Etiket arşivi: Dünyanın Dönüş Hızı

Harika DENGE, İşte Böyle Olur…

Aklımızda, fikrimizde ve bütün benliğimizde fırtınalar koparacak çok zevkli bir konuya giriyoruz bugün. Bu nedenle, konuya tam odaklanmamız gerekiyor:

Elektronik ve ilginç hediyelik eşyalar satan bir mağazayı dolaşırken, mıknatısla dönen Dünya KÜRE’LERİ dikkatimi çekti. Yer küremizin boşlukta dönüşü gibi, bu sembolik dünya küreleri de tamamen boşlukta ve kendi eksenleri etrafında dönüyorlardı. Yakından inceledim ve biraz teknik bilgi aldım.
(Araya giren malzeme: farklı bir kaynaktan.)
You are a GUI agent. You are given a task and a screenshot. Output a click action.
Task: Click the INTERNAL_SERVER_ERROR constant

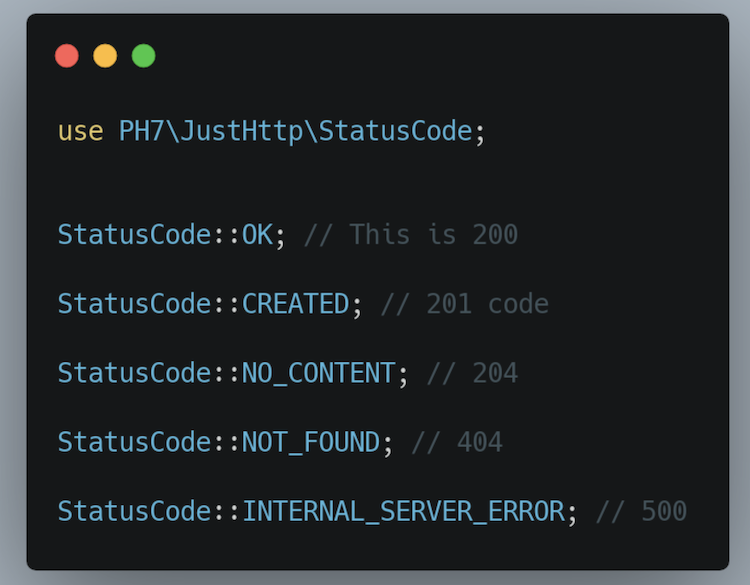click(403, 511)
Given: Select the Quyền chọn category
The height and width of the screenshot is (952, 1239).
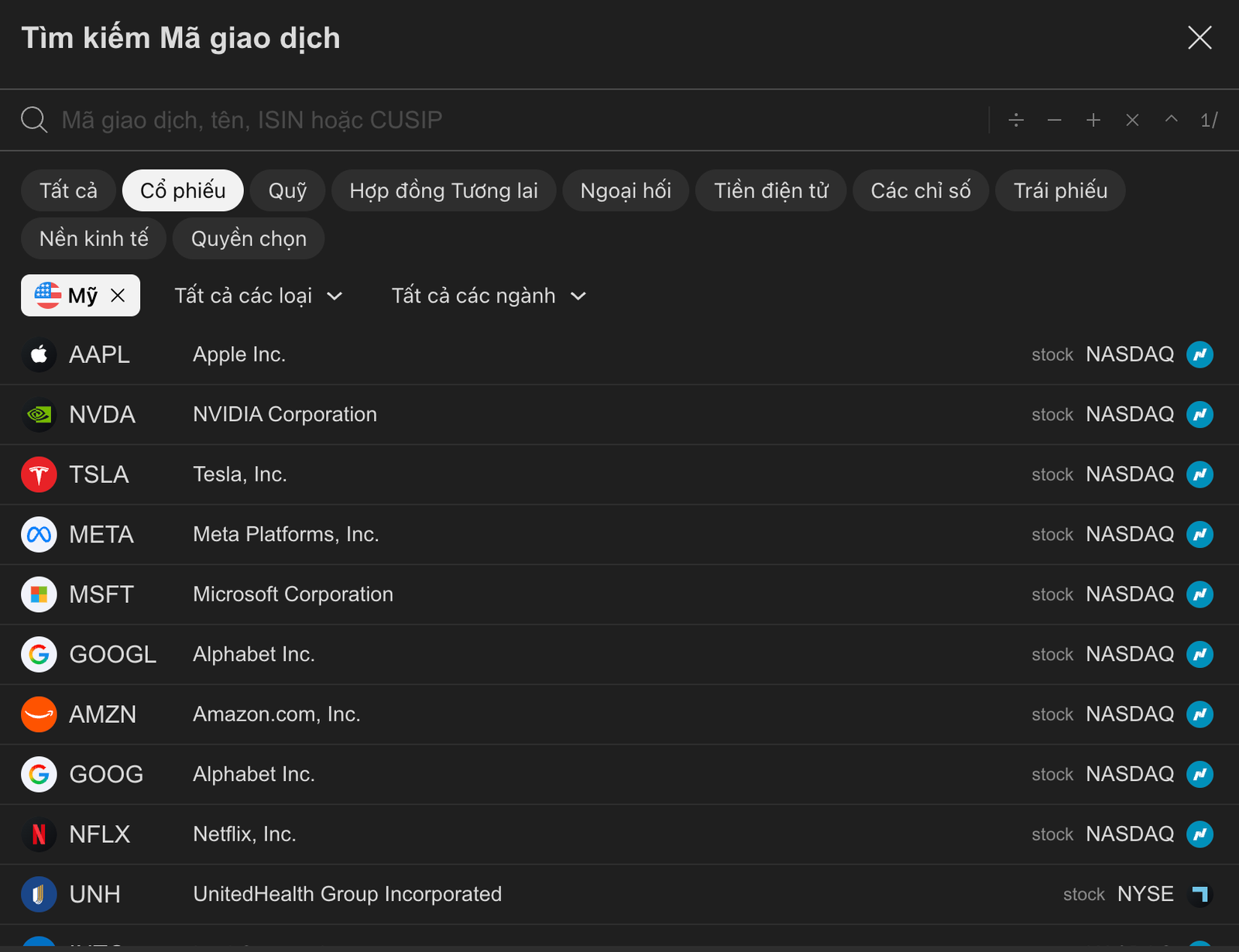Looking at the screenshot, I should [x=248, y=238].
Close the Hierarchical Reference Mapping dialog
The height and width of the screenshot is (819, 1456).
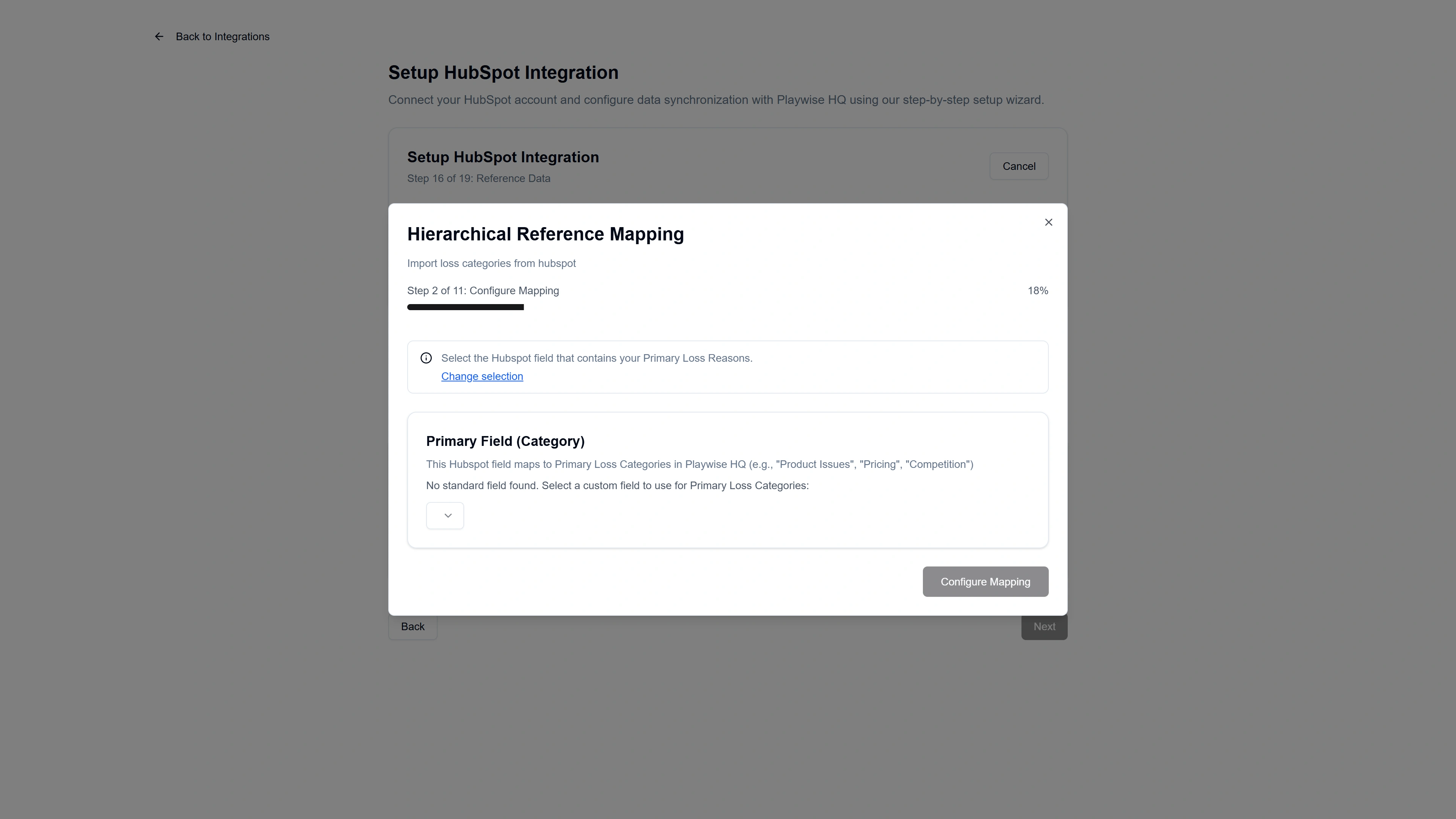click(1048, 222)
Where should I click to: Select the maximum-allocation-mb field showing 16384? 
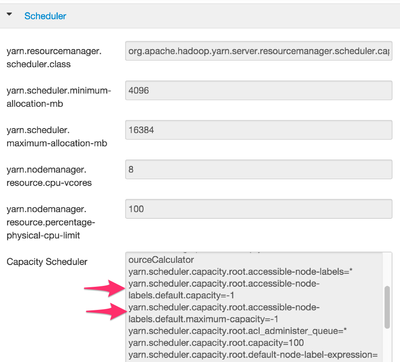(x=259, y=130)
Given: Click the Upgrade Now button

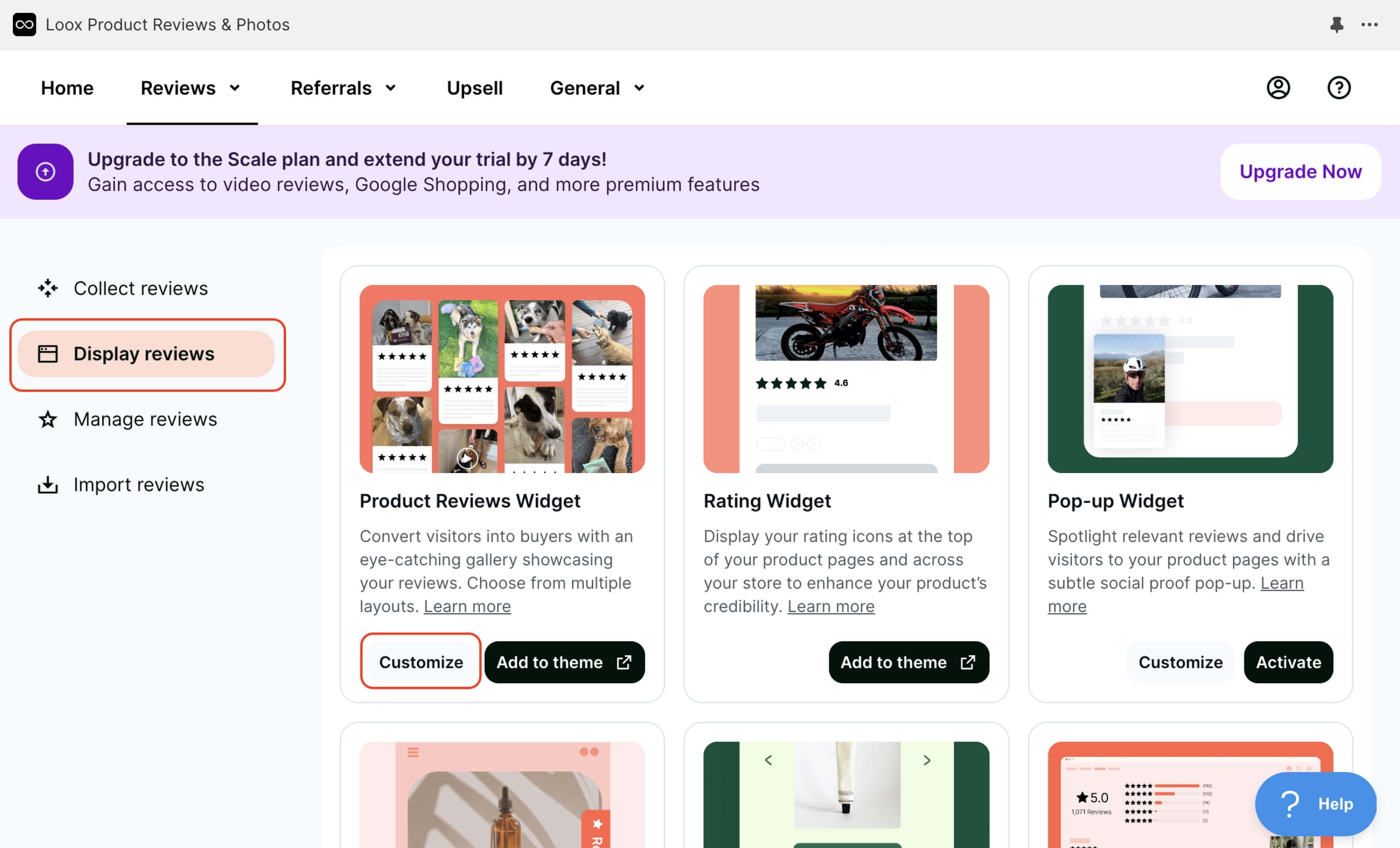Looking at the screenshot, I should tap(1300, 171).
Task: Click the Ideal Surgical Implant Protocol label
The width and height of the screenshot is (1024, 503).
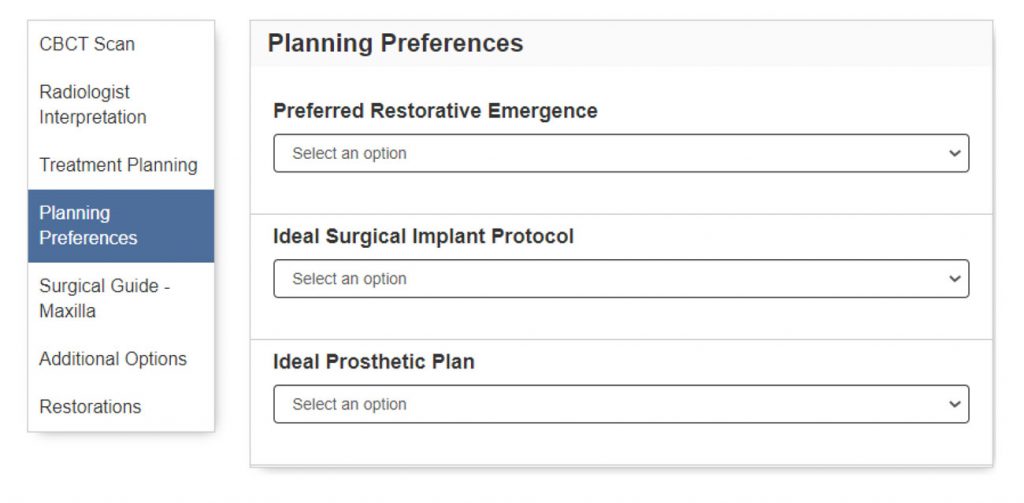Action: pyautogui.click(x=423, y=237)
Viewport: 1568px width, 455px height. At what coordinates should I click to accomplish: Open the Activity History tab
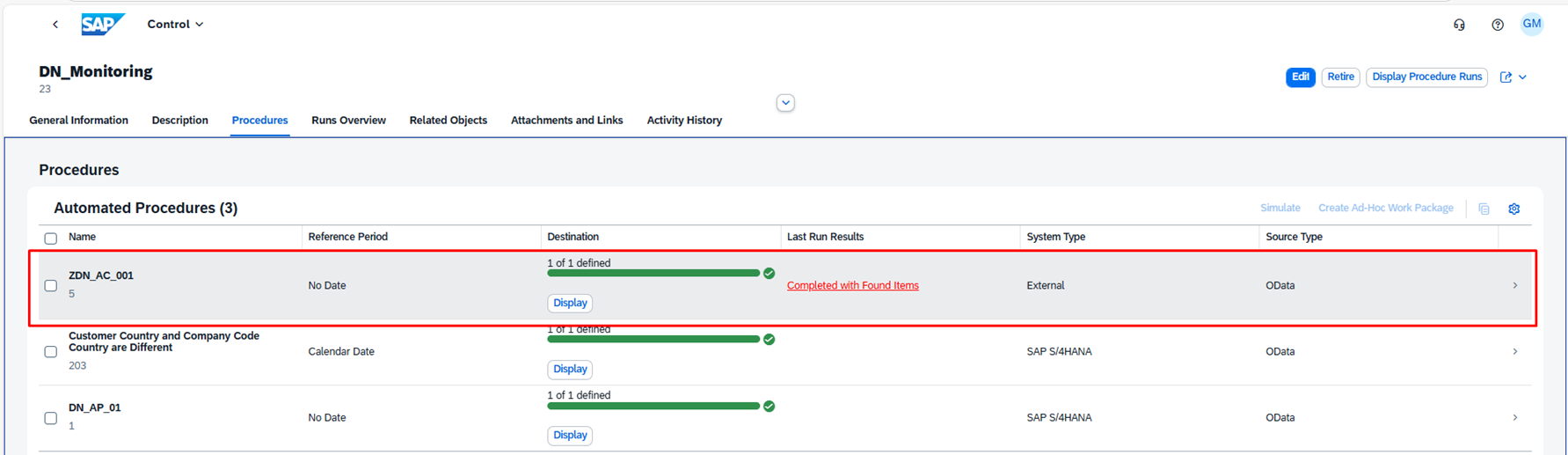(683, 121)
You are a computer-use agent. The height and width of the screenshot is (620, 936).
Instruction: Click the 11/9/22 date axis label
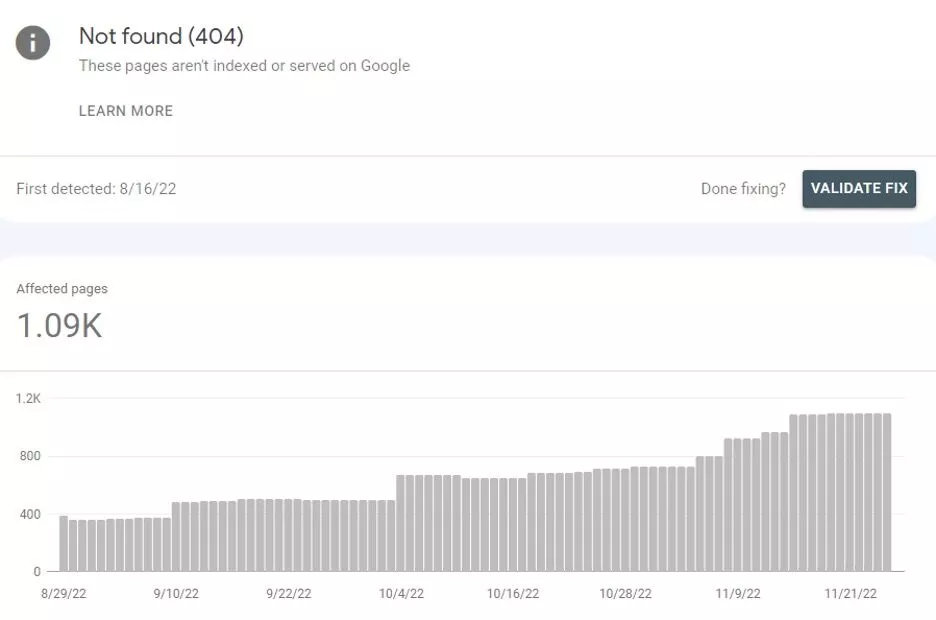739,593
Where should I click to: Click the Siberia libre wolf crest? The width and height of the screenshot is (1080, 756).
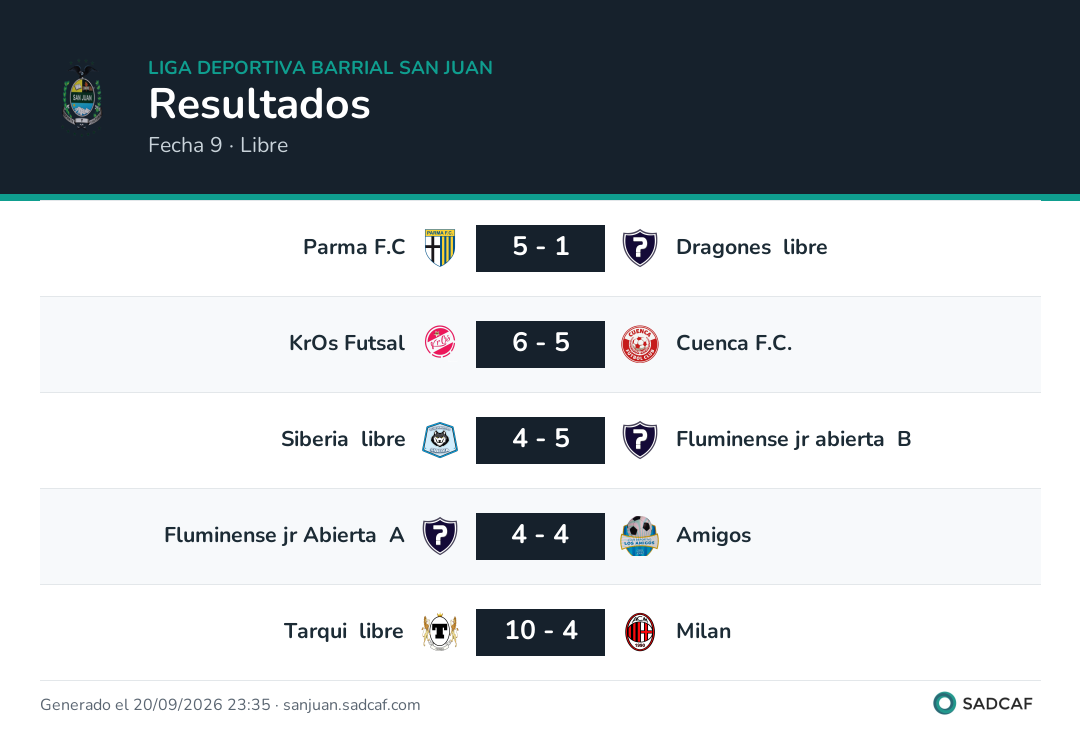[x=440, y=440]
Çok ciddi teknik bilgiler ve özel mühendislik tasarımlarla yapılmış, mıknatısların N & S kutuplarından yararlanarak, bu maket dünya kürelerinin boşlukta ve kendi ekseni etrafında dönmeleri sağlanmış. Mucitlerini, takdir ve tebrik ediyorum…

Tabii mıknatısın manyetik alanıyla çekim (N) sağlanmış, şehir cereyanıyla üretilen manyetik alanıyla da itmesi (S) sağlanmış. Bu çekme ve itme (N-S bir başka ifadeyle [North-South]Kuzey-Güney) manyetik alan arasında 2 mm’lik bir tolerans bırakılmış. Küreyi, iki elle tutarak bu 2 mm’lik tolerans ekseninde tutmaya çalışıyorsunuz. Tam “OLDU” derken, ya “şak” diye yapışıyor veya düşüyor.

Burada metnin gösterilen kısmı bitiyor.